> _Assigned task_
Could you filter the listing for lines with the word "agent" and return them?

> _Data records_
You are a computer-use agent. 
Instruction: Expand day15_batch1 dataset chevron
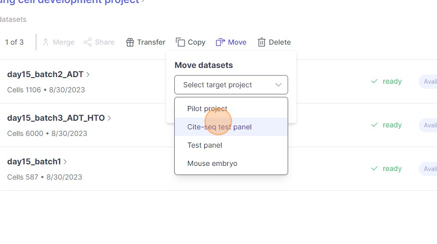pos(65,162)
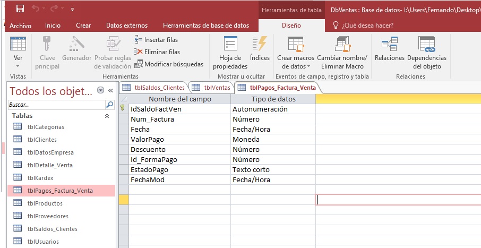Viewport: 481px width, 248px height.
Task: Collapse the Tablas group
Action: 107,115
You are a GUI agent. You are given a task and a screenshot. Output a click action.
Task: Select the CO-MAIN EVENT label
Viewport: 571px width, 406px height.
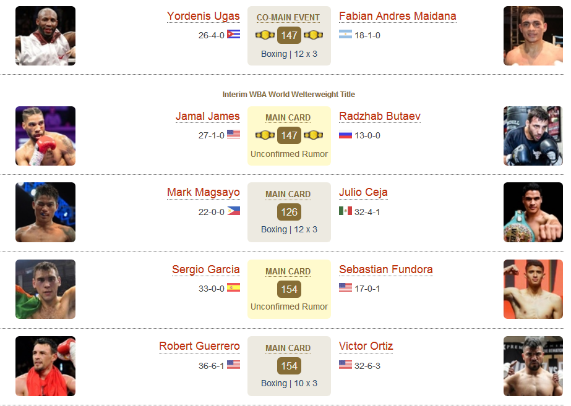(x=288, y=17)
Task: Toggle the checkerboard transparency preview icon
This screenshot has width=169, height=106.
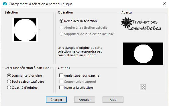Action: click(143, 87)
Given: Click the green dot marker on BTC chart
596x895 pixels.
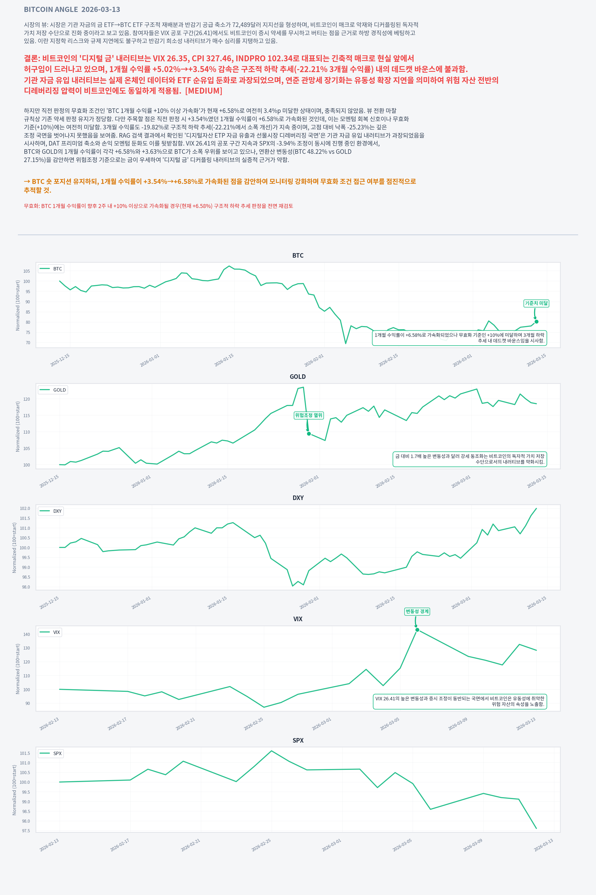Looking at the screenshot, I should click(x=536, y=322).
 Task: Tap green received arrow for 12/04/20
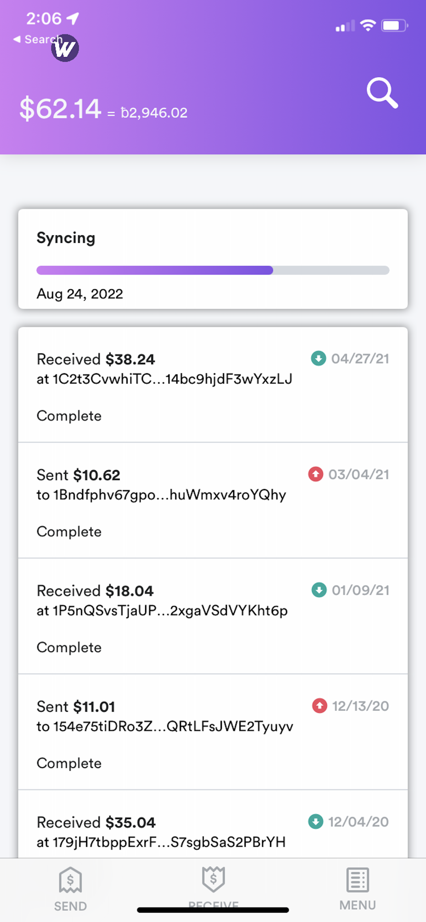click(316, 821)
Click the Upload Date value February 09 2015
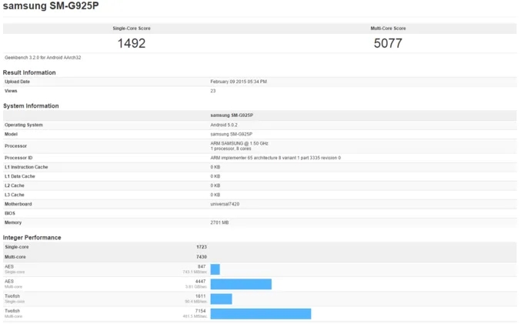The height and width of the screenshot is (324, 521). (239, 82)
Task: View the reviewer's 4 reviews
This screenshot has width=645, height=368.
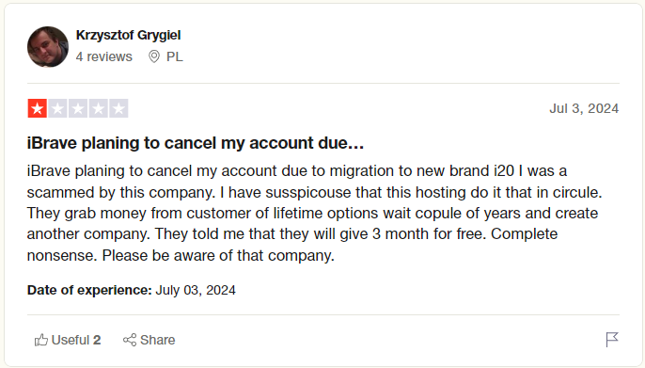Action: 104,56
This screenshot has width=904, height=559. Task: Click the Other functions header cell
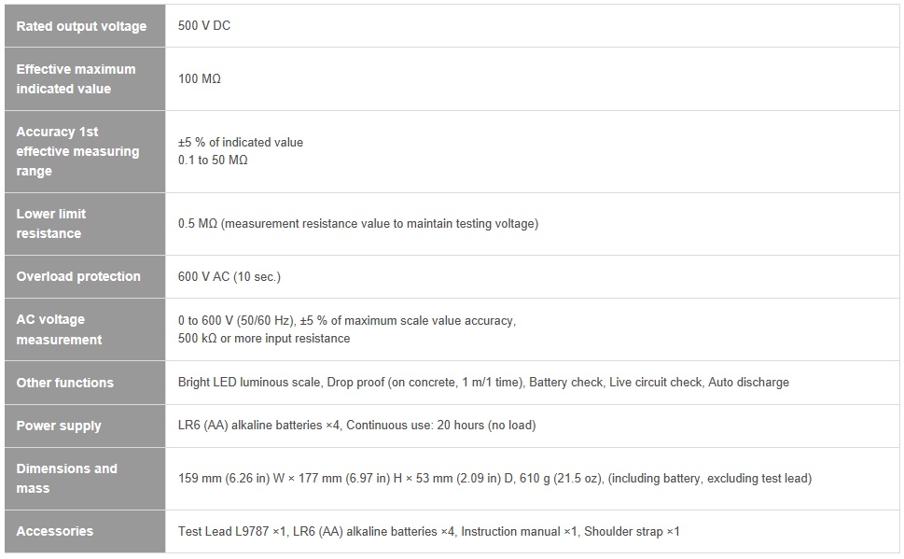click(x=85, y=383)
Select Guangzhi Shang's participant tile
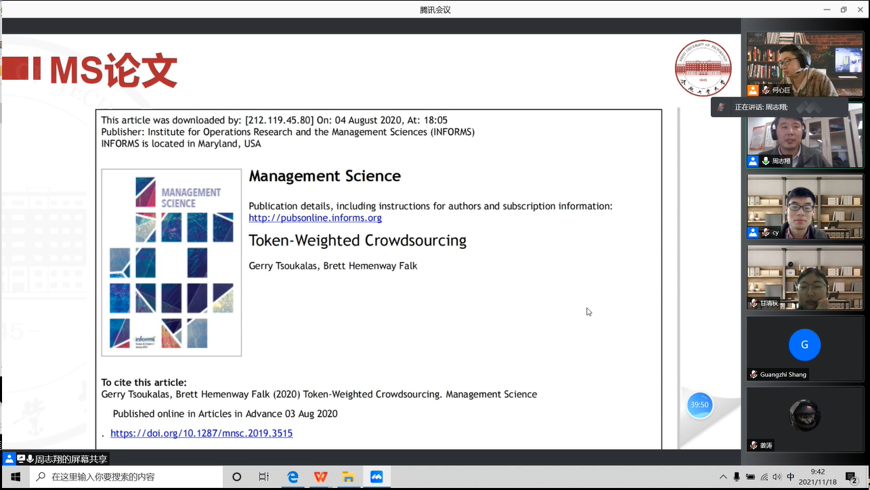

> _Answer section_
You are a computer-use agent. 
You are a GUI agent. You are given a task and a screenshot. Output a click action.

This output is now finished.